Con la salida del sol y las palmas de las manos extendidas al astro rey, Bolivia celebró la madrugada de este domingo el Año Nuevo Andino Amazónico y del Chaco número 5.534. Esta celebración tuvo una connotación especial, ya que llegó al mismo tiempo del comienzo de la pacificación en Bolivia, tras 52 días de conflicto y 47 de bloqueos que mantuvieron aislada a La Paz por casi dos meses.
“Bolivia bajo un mismo sol”, fue el lema con el que los amautas realizaron las ceremonias ancestrales en más de 68 sitios simbólicos en distintos puntos del país, donde se dieron cita autoridades nacionales, regionales y la población.
En La Paz, el acto central con ofrendas a la Pachamama se realizó en la Apacheta que está al comienzo de la doble vía La Paz – Oruro ruta que en un 90% se encuentra despejada y habilitada para el tránsito de vehículos.
El ministro de Desarrollo Productivo, Rural y Agua, Óscar Mario Justiniano, participó de la celebración del Willkakuti en el ayllu Hampaturi en La Paz, un escenario de gran trascendencia para los saberes ancestrales de la región.
"Este nuevo inicio representa un compromiso firme del Gobierno nacional para continuar trabajando de la mano con nuestras comunidades, fortaleciendo la producción a través de programas y proyectos para que nuestra Bolivia tenga días mejores", manifestó el ministro Justiniano
Del acto participaron máximas autoridades tradicionales de la región, entre ellos los jilacatas de diferentes comunidades, subalcaldes, dirigentes sociales y una masiva concurrencia de comunarios locales.
La celebración del Año Nuevo Andino Amazónico y del Chaco forma parte de la identidad cultural de los pueblos originarios. En la región andina simboliza el retorno del Tata Inti y el inicio de un nuevo ciclo agrícola, mientras que en el Chaco está vinculada al recibimiento del Lucero del Alba.

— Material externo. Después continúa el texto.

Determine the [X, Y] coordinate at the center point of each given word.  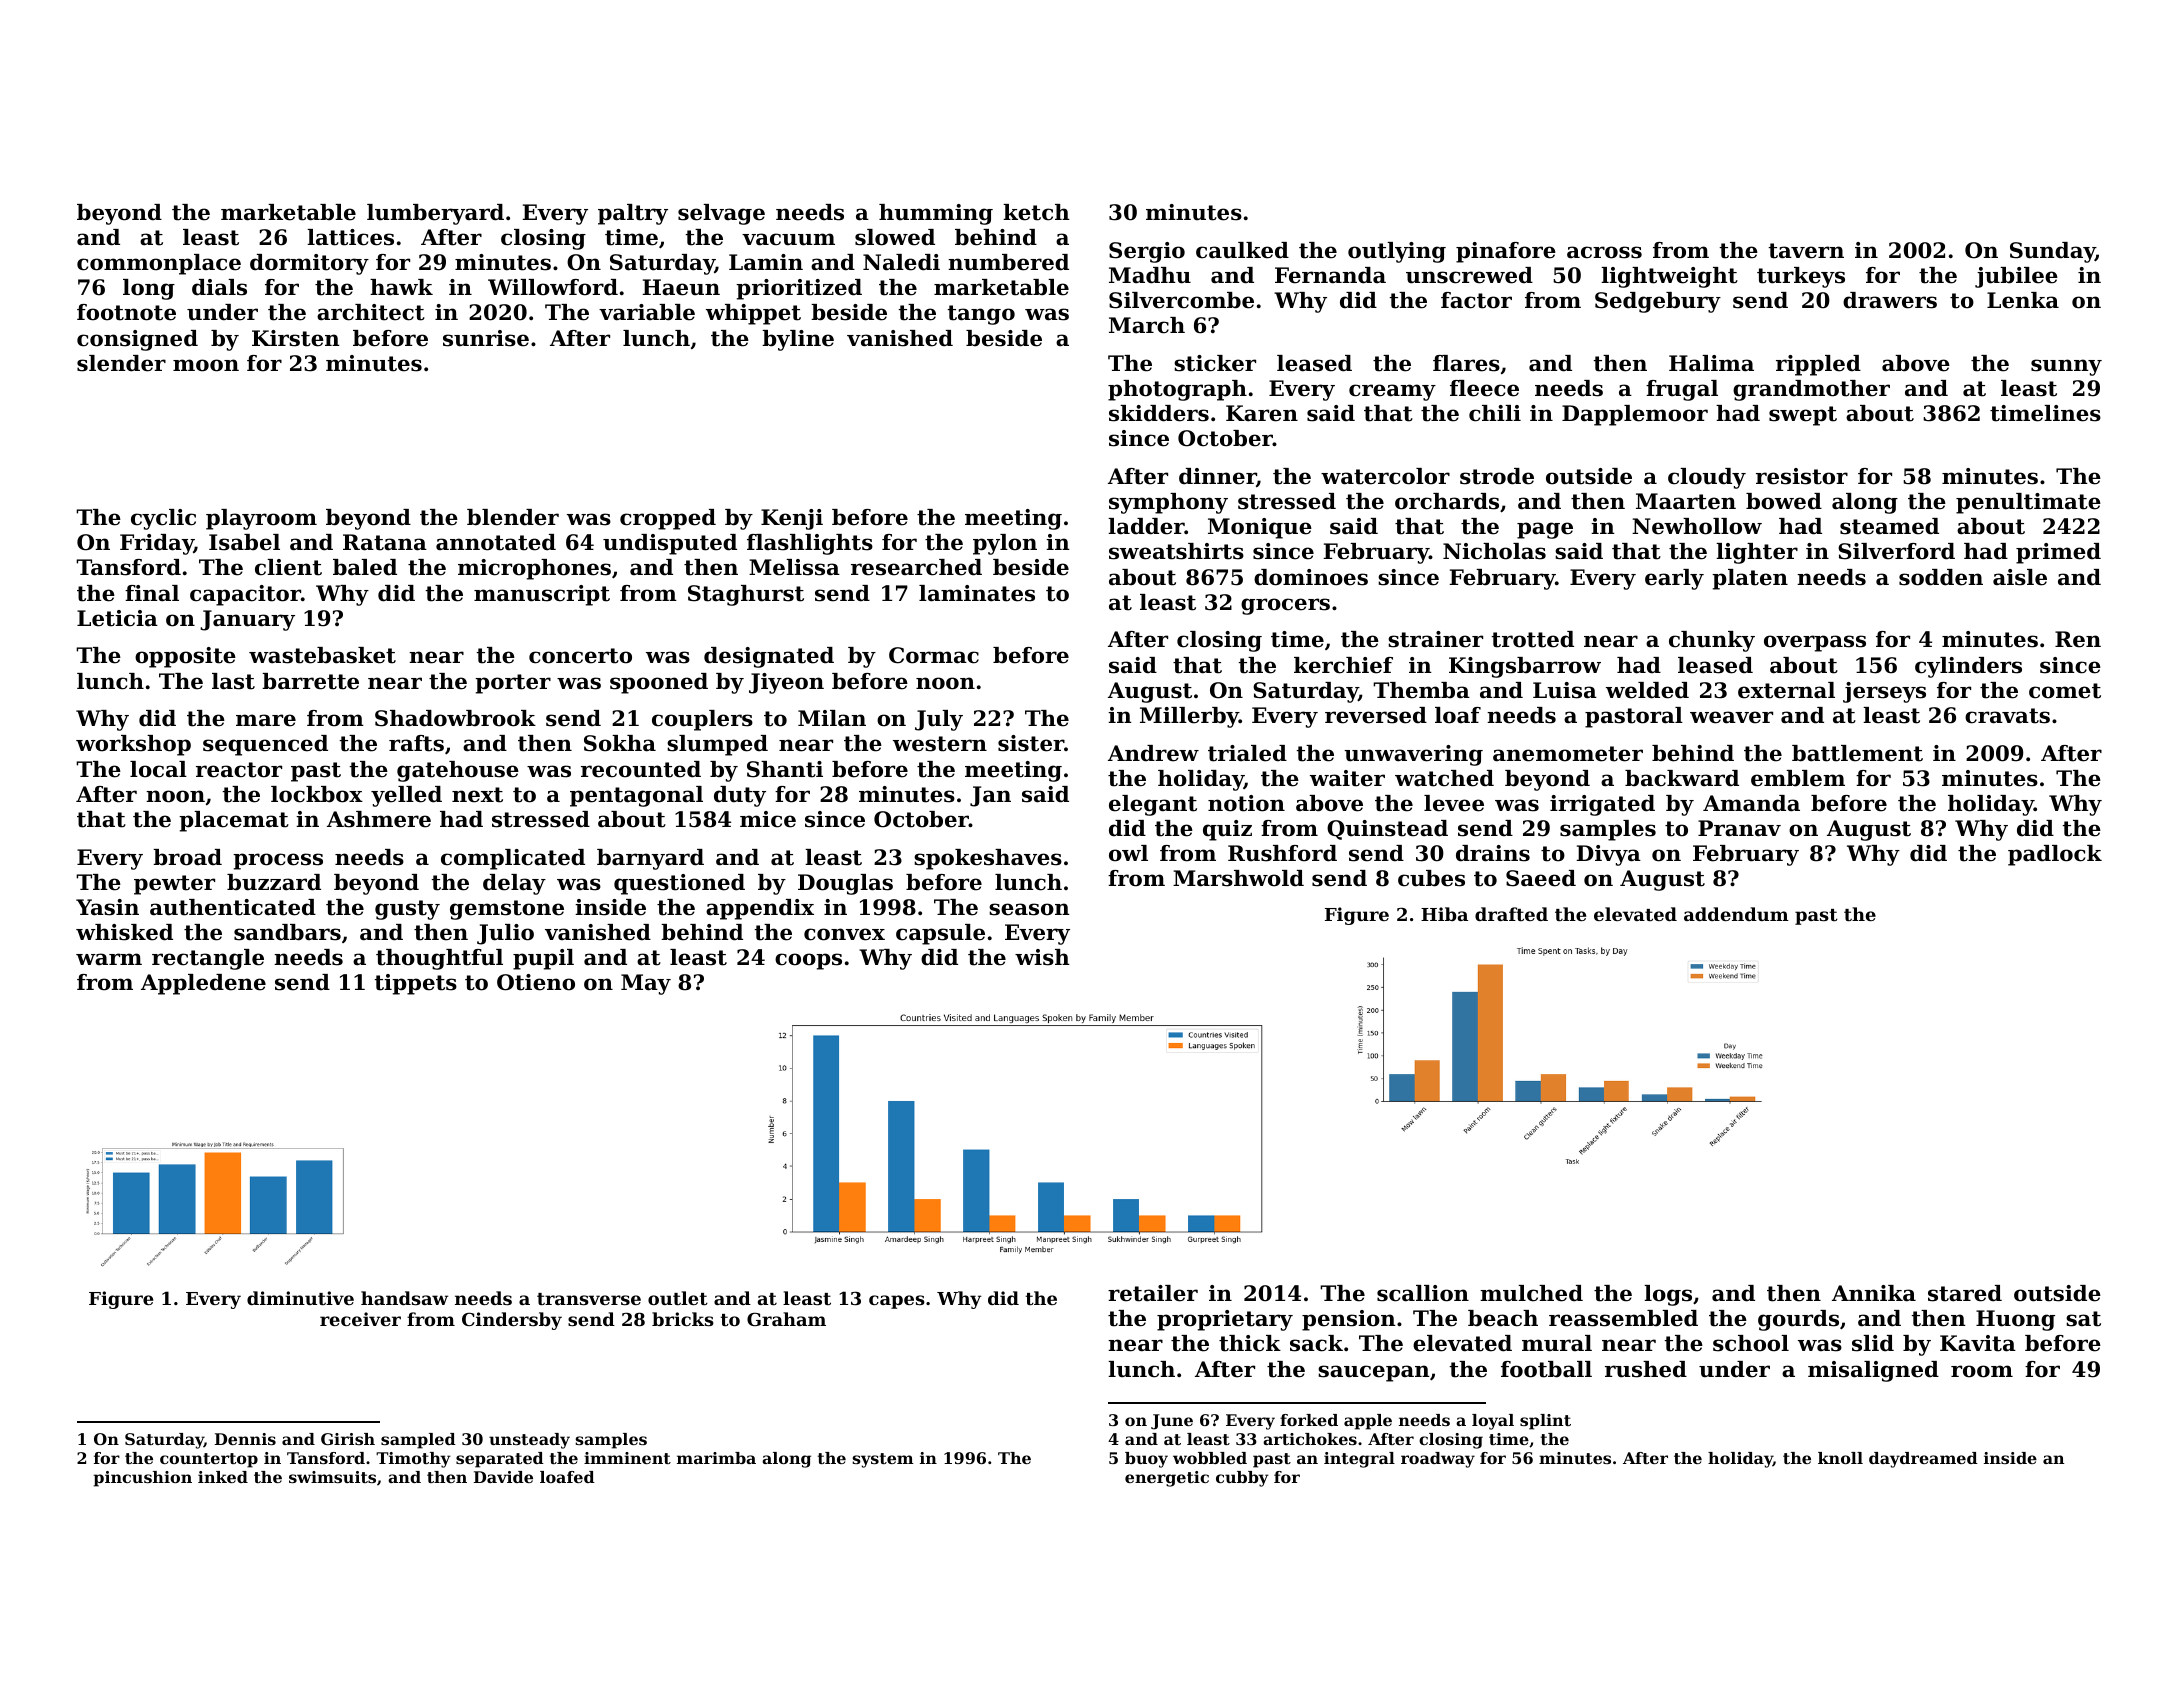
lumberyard [435, 214]
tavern [1806, 251]
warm [109, 959]
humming [936, 214]
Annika [1874, 1293]
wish [1042, 957]
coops [808, 961]
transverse [589, 1299]
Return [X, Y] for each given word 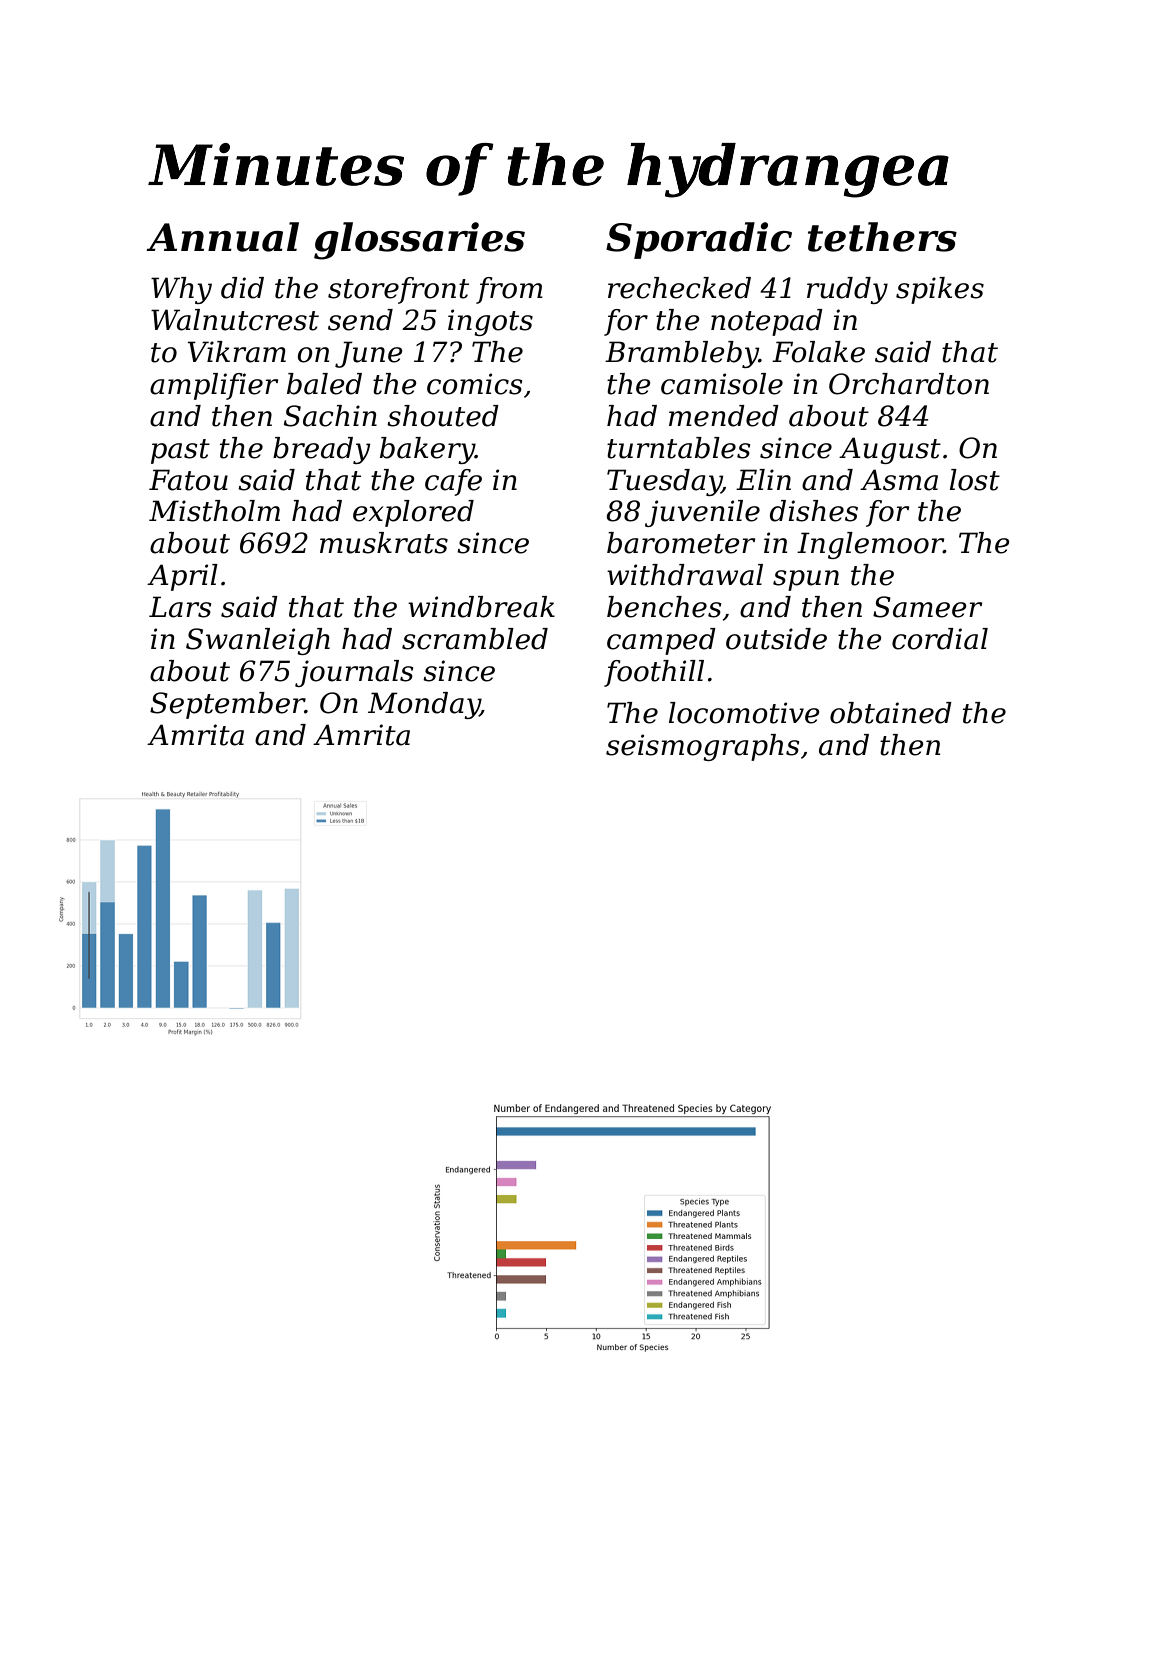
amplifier [214, 386]
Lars [180, 607]
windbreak [481, 607]
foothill [654, 673]
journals [354, 673]
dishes [814, 511]
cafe [453, 482]
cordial [940, 639]
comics [474, 384]
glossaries [419, 241]
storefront [398, 290]
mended [724, 416]
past [180, 451]
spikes [940, 290]
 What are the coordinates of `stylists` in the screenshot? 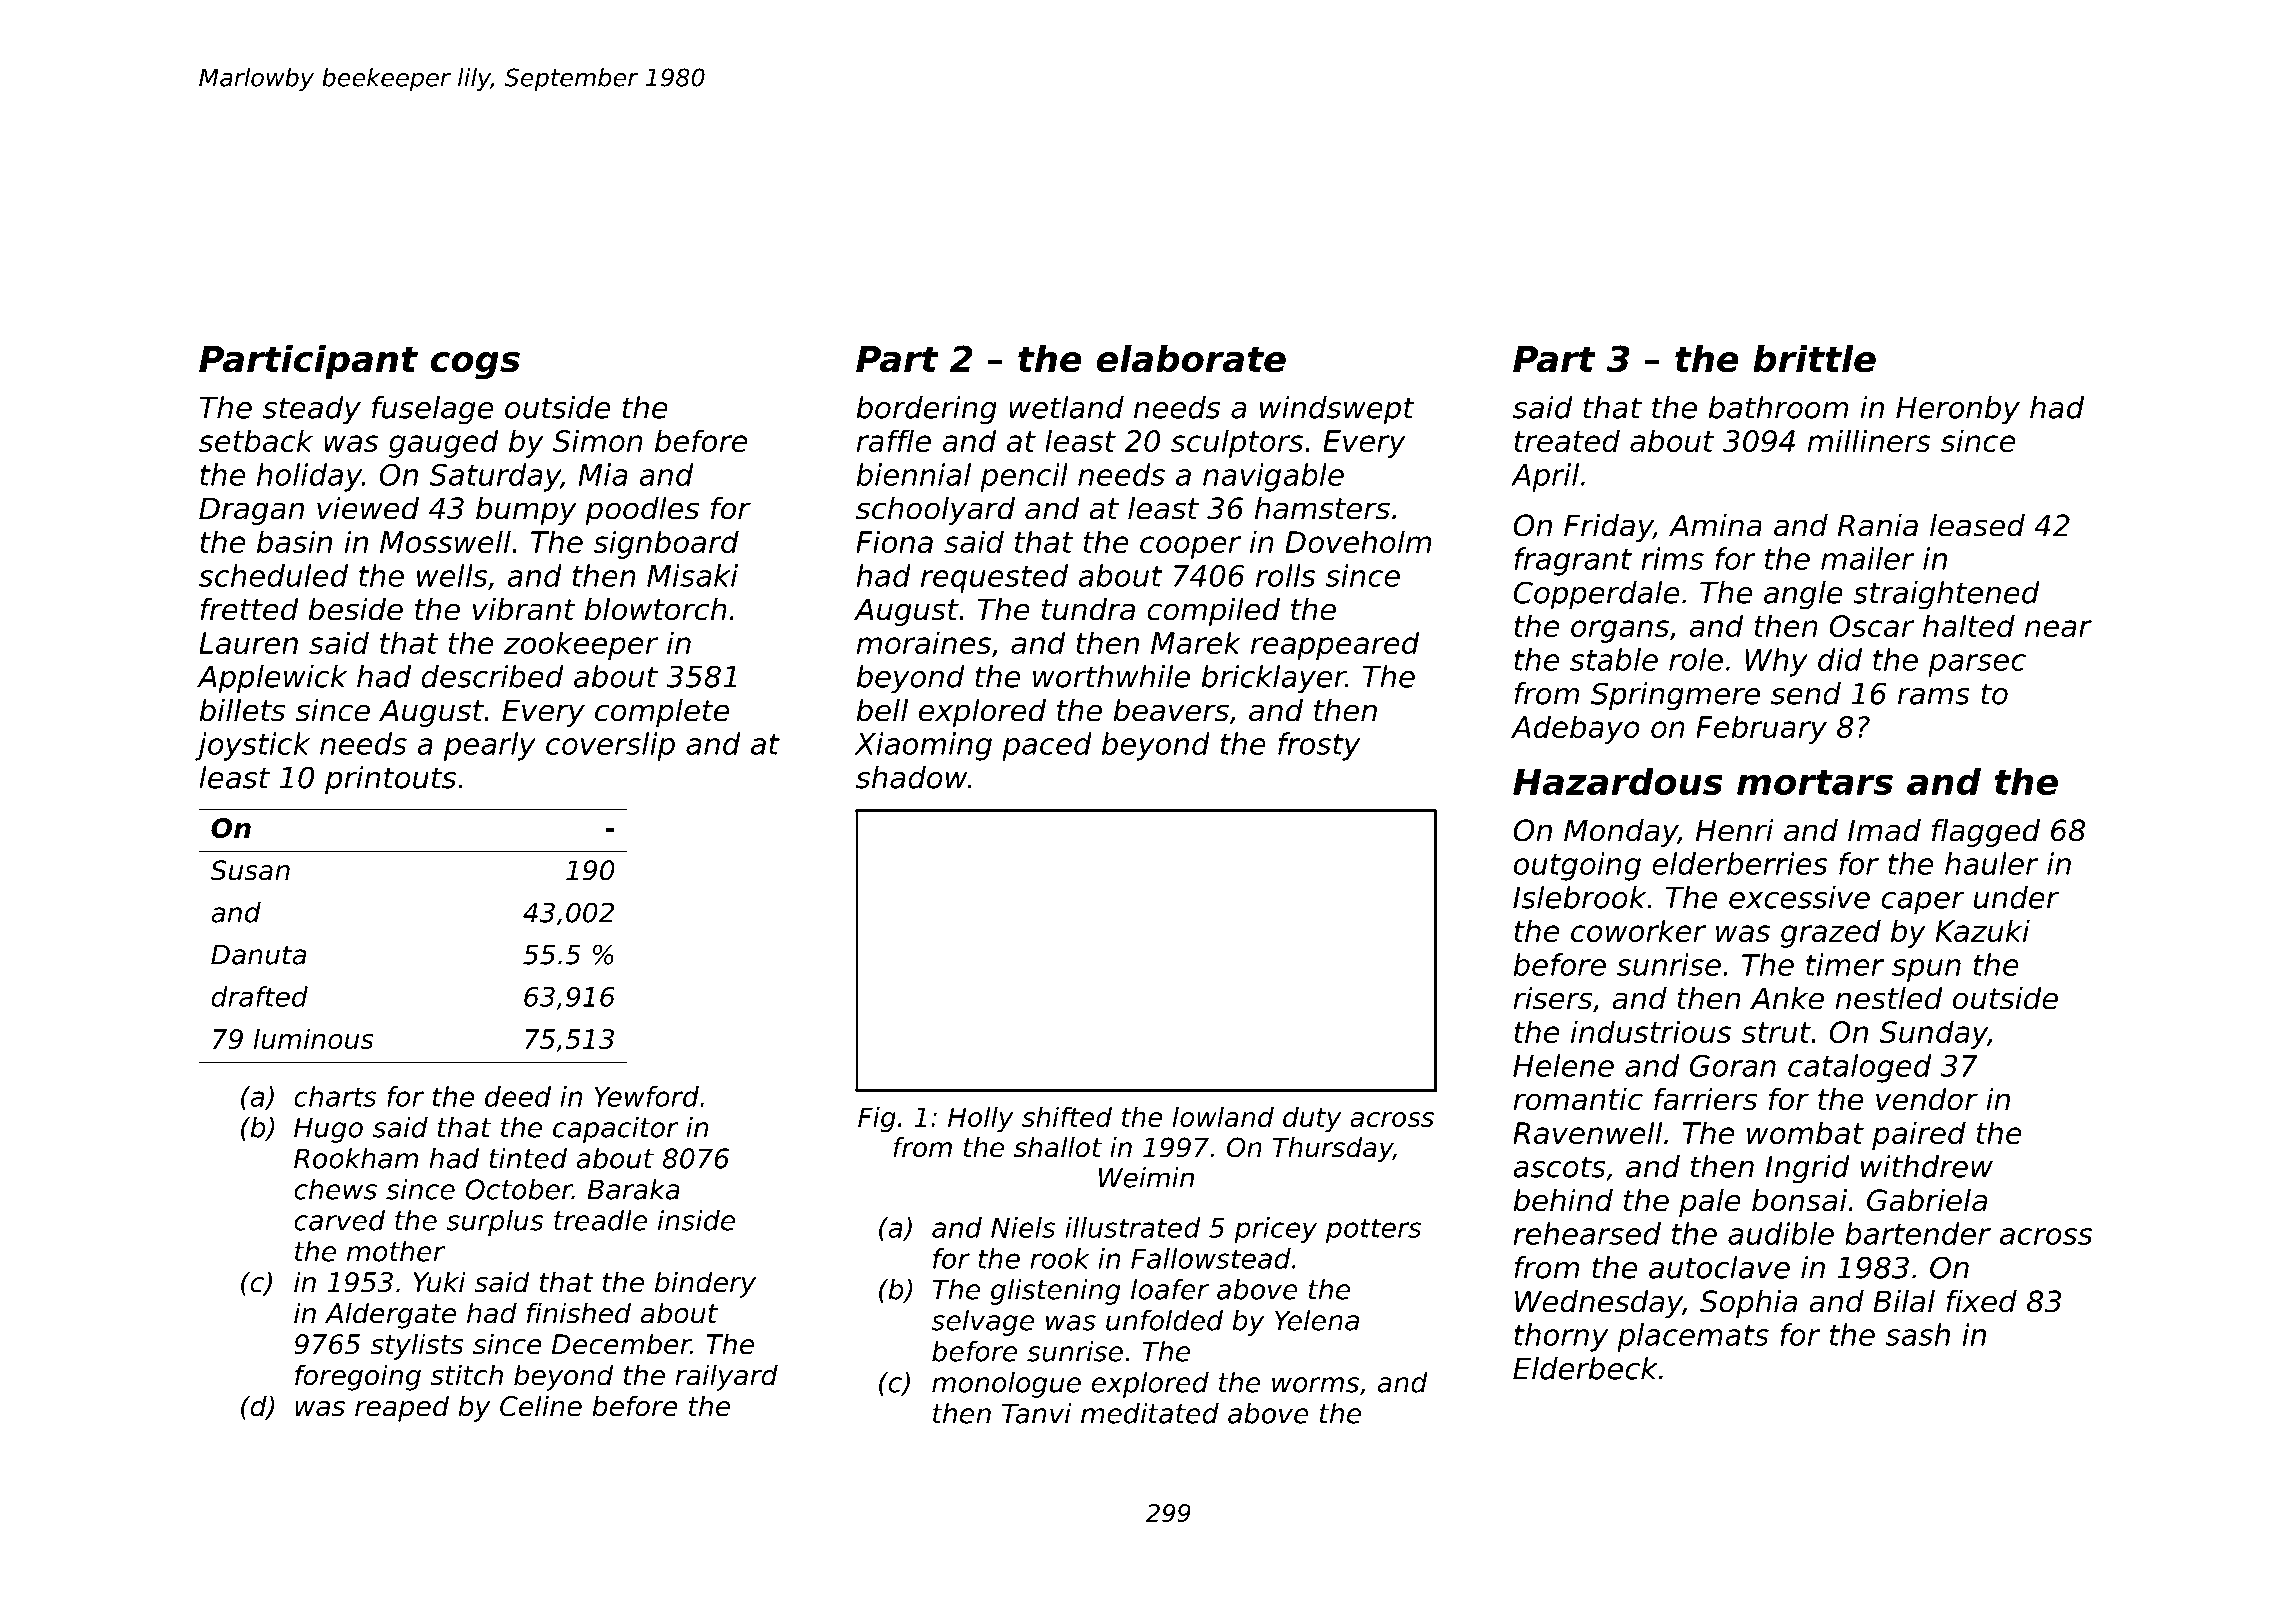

En la ciudad de Potosí, la celebración empezó la noche del sábado con música y danza folclórica que recorrió las históricas calles del centro de la Villa Imperial, una actividad organizada por la Secretaría Departamental de Turismo y Cultura y concluyó con una ‘k´hoa’ en la Gobernación, un ritual ancestral en honor a la Pachamama.
En la ciudad sede de Gobierno se realizaron distintas ceremonias en los miradores turísticos. Una de ellas fue en el Mirador de Killi Killi donde autoridades del Municipio recibieron los primeros rayos del sol.
El viceministro de Culturas, Andrés Zarati, informó que las actividades se desarrollan en siete departamentos del país, donde comunidades indígenas, organizaciones sociales y autoridades participaron de rituales de agradecimiento y recepción de energías para el nuevo año.
La jornada estuvo marcada por mensajes de reconciliación y esperanza, en un contexto en el que las autoridades convocaron a fortalecer la unidad nacional y trabajar por la reconstrucción y el desarrollo del país.